La marque n'oublie pas non plus d'imposer un style et une esthétique cohérente à l'ensemble de ses productions. Le trope visuel le plus connu, c'est l'utilisation de néons et d'éclairages contrastés et hyperstylisés. On peut aussi reconnaître facilement la patte d'A24 avec la mise en scène très subjective du monde intérieur des personnages. Dans la série Euphoria, petit bijou de la maison de production, les émotions des adolescents sont « montrées » à l'écran avec des artifices visuels comme une pièce qui tourne sur elle-même ou des feux d’artifice tirés en arrière-plan.
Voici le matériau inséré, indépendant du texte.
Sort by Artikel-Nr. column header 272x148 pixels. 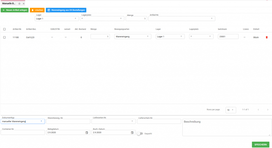pyautogui.click(x=17, y=29)
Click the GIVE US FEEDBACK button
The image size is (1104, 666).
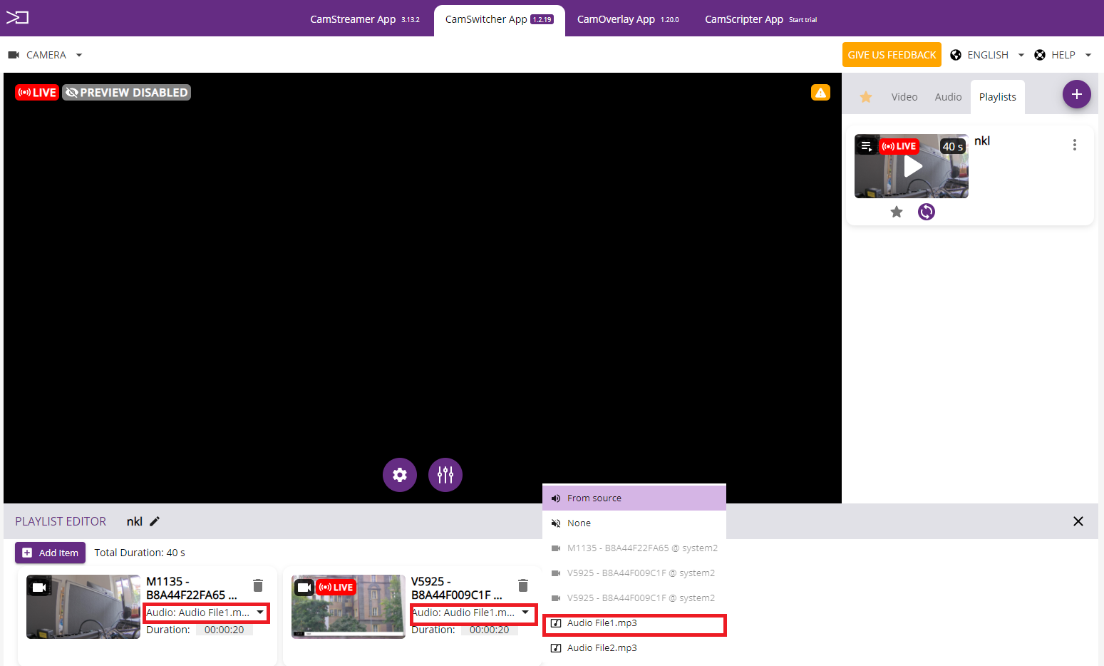[x=892, y=55]
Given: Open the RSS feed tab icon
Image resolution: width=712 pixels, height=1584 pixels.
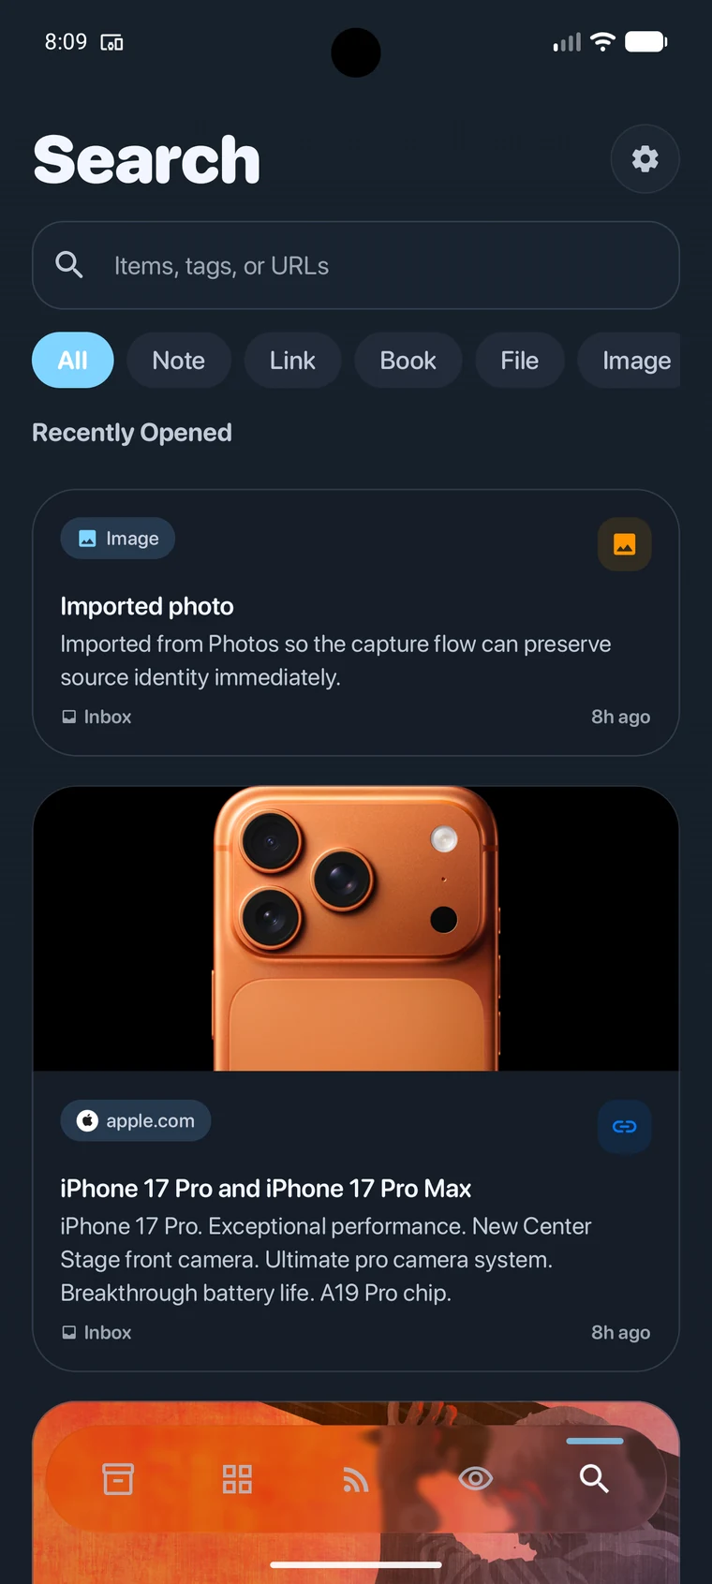Looking at the screenshot, I should tap(356, 1479).
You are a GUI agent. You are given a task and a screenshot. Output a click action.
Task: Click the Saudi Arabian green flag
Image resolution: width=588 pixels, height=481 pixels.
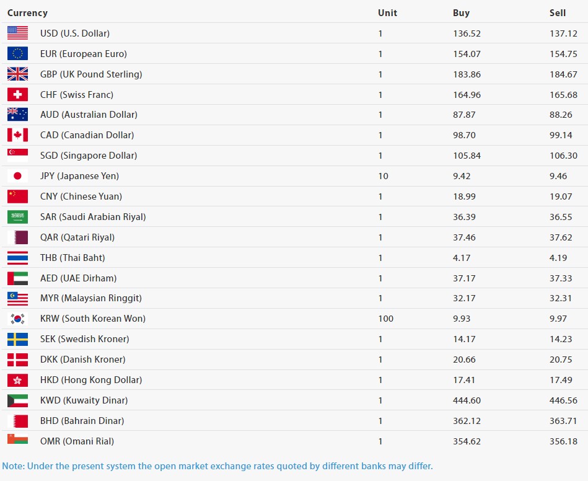pyautogui.click(x=17, y=217)
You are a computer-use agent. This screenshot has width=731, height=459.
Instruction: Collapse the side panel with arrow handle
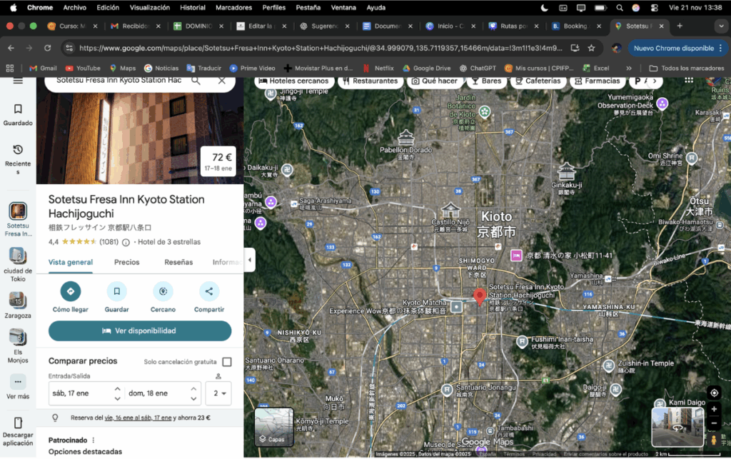(x=249, y=260)
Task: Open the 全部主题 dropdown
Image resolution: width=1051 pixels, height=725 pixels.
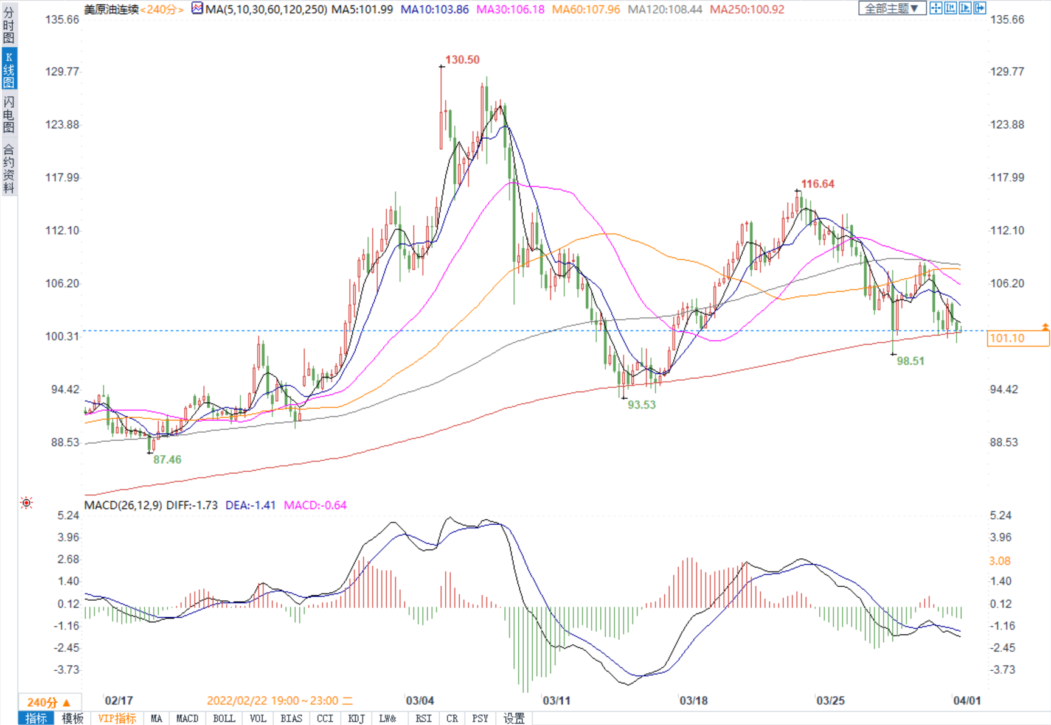Action: [892, 8]
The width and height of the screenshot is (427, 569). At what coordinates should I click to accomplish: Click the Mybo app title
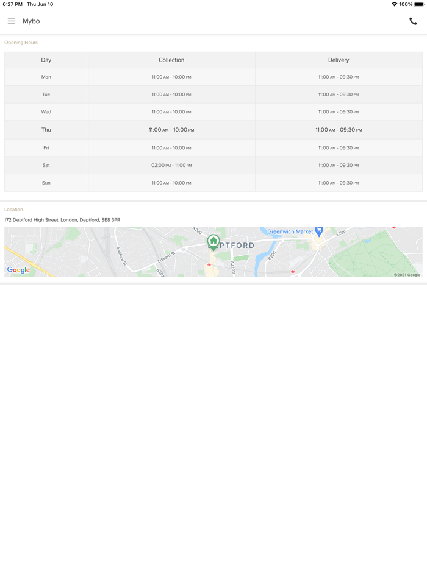click(31, 21)
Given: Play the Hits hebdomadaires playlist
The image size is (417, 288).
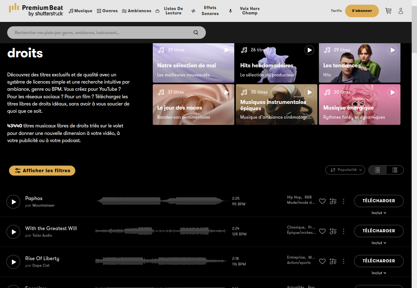Looking at the screenshot, I should pos(309,50).
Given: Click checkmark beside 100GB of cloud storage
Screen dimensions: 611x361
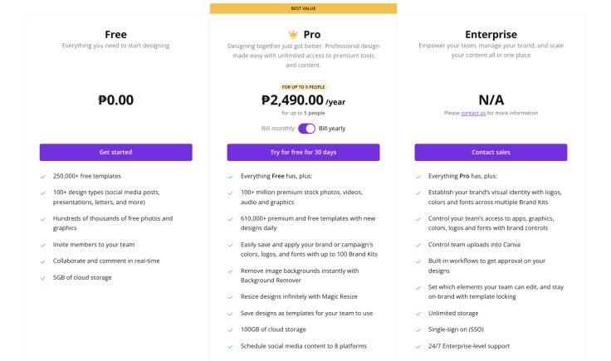Looking at the screenshot, I should pyautogui.click(x=230, y=330).
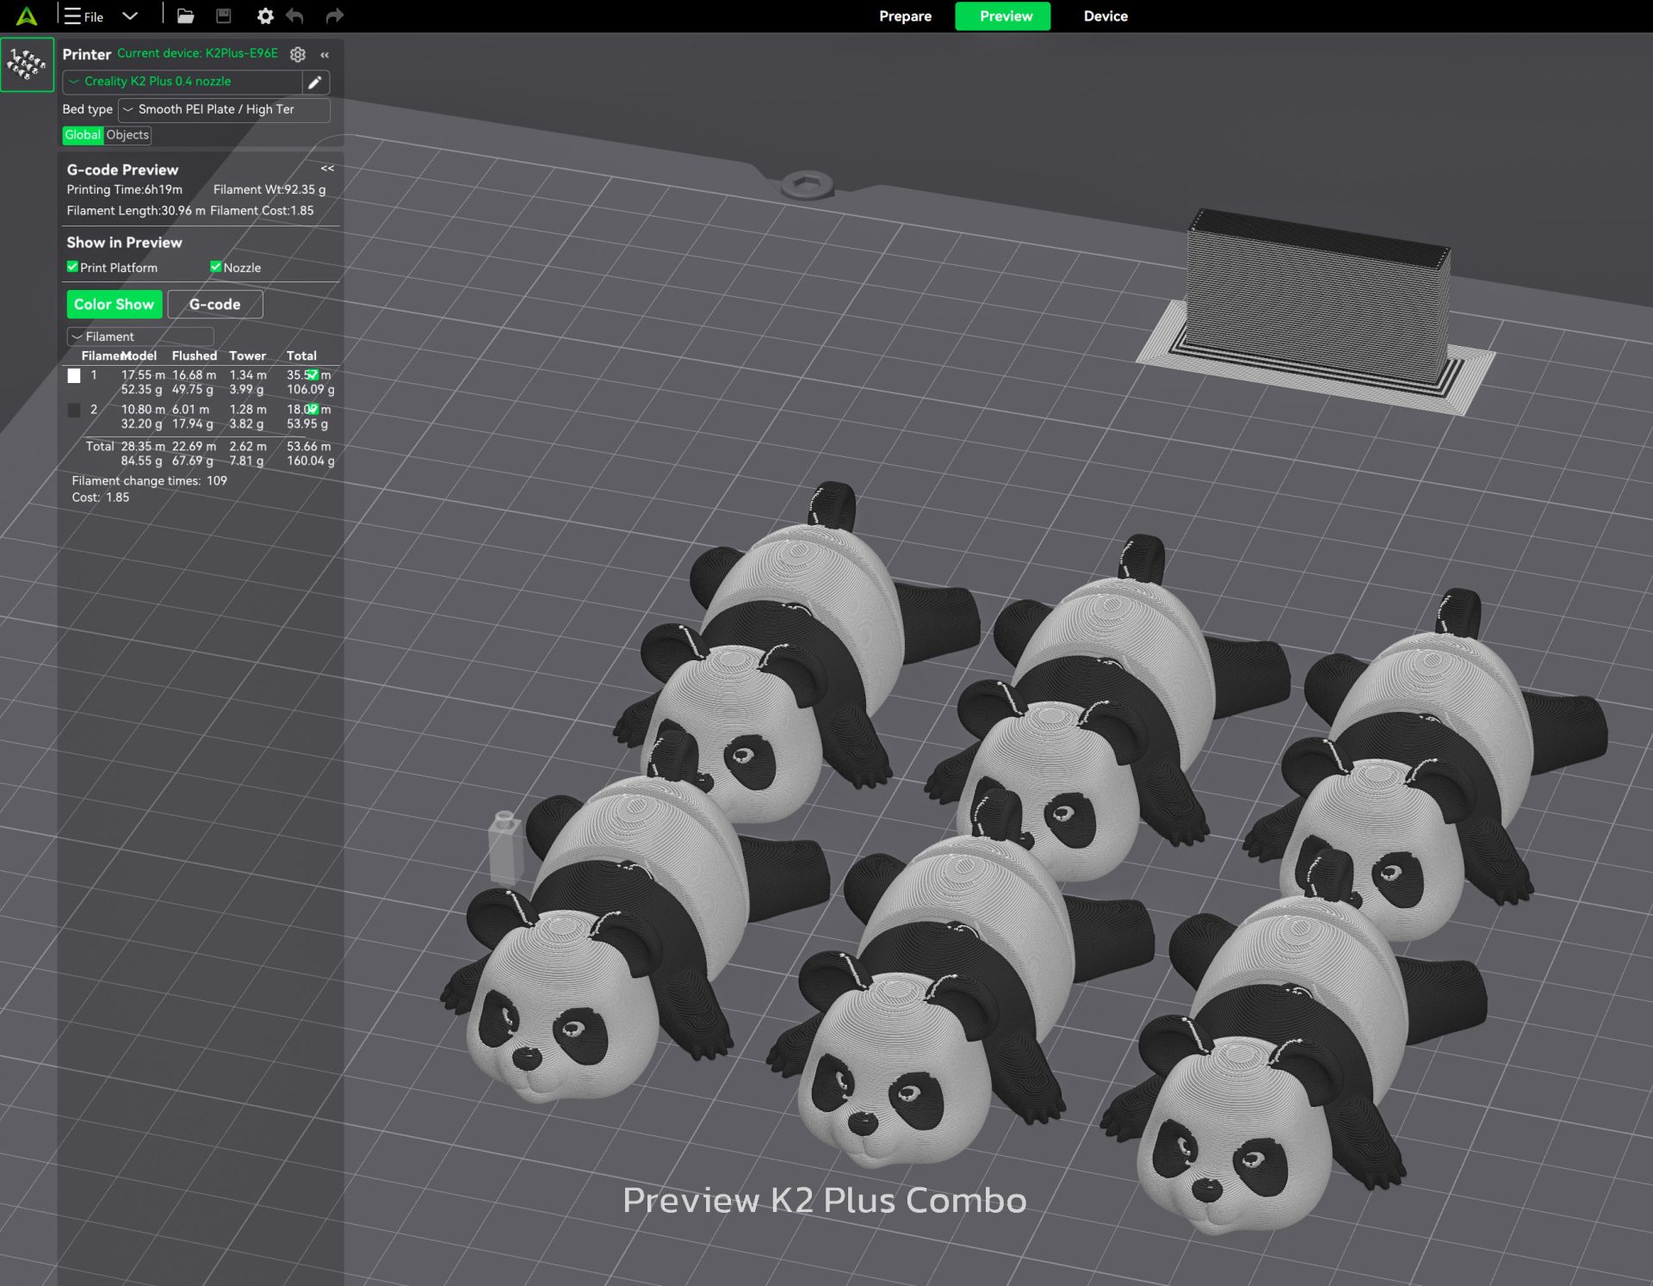The image size is (1653, 1286).
Task: Click the save disk icon
Action: coord(223,15)
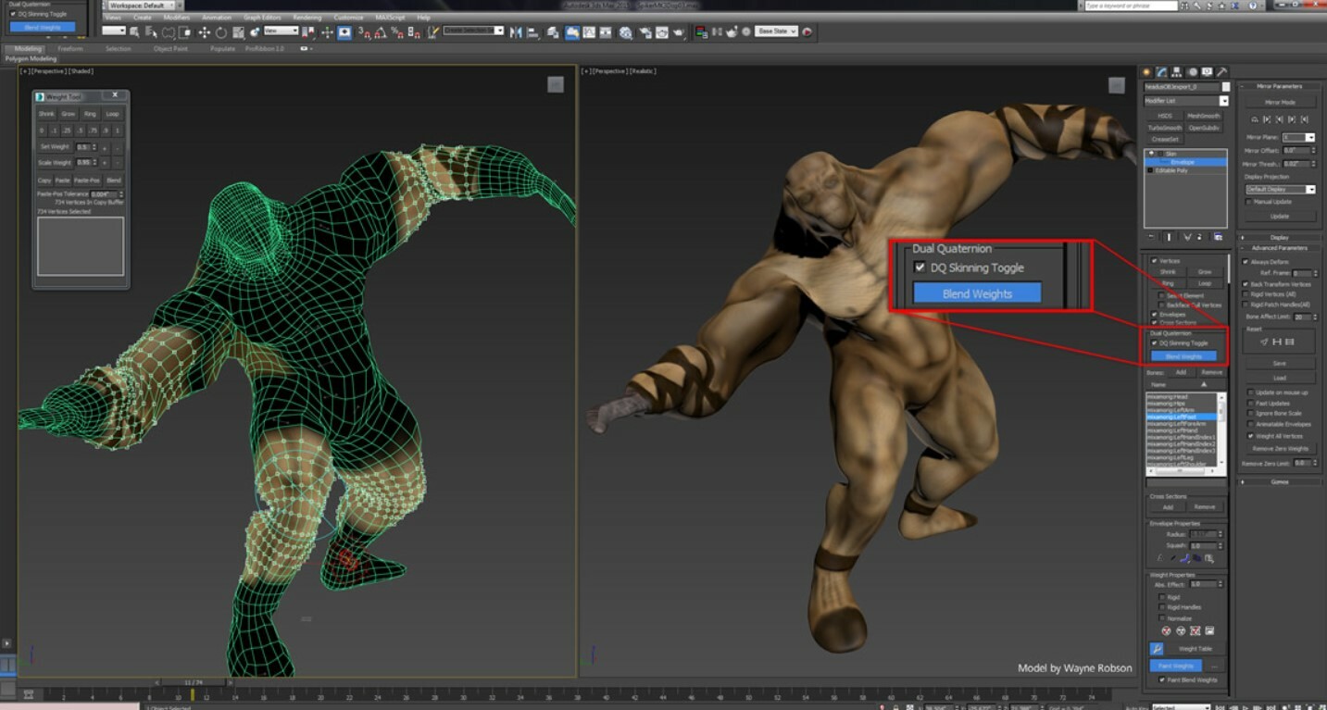Click the wrench weight tool icon
The image size is (1327, 710).
coord(1157,649)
A24 sait que sa marque est puissante dans le cœur des cinéphiles. Pour assurer une meilleure visibilité, elle va même jusqu'à produire son propre merchandising avec des casquettes ou des hoodies estampillés du fameux logo, des t-shirts en édition limitée aux designs signés par des artistes en vue, ou des objets de collections issus de ses films. À la manière d'un culte qui donne l'impression à ses fidèles de faire partis des élus, A24 permet à ses fans de s'identifier à ses films et de se sentir différents. Dans un monde où les productions cinématographiques sont réduites à être des « contenus » qui alimentent des « plateformes », la société a bien compris là où il fallait appuyer pour assurer son succès.

David-Julien Rahmil

David-Julien Rahmil

Squatteur de la rubrique Médias Mutants et Monde Créatif, j'explore les tréfonds du web et vous explique comment Internet nous rend toujours plus zinzin. Promis, demain, j'arrête Twitter.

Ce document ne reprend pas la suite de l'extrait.